_To do:_
Only the lines from the line containing "The width and height of the screenshot is (875, 700)." to the end of the entries, both included, belong in your answer, and each must match exactly.
++++
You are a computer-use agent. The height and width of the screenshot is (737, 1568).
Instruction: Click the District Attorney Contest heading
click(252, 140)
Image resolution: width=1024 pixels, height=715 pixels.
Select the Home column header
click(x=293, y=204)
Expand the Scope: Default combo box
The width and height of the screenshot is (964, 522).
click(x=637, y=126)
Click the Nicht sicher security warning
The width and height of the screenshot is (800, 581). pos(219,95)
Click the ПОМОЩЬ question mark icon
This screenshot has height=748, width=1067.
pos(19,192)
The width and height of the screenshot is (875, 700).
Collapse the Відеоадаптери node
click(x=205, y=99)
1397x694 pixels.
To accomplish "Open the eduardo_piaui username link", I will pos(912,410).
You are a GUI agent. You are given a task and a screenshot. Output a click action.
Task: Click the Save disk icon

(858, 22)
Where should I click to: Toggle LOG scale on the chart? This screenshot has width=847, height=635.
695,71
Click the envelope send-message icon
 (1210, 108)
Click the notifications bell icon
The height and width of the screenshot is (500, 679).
++++
_Written response:_
The width and height of the screenshot is (875, 700).
Collapse the Відеоадаптери node
click(x=205, y=99)
1397x694 pixels.
To accomplish "Open the eduardo_piaui username link", I will pos(912,410).
You are a GUI agent. You are given a task and a screenshot. Output a click action.
Task: Click the Save disk icon

(858, 22)
Where should I click to: Toggle LOG scale on the chart? This screenshot has width=847, height=635.
695,71
Click the envelope send-message icon
 (1210, 108)
Click the notifications bell icon
The height and width of the screenshot is (500, 679).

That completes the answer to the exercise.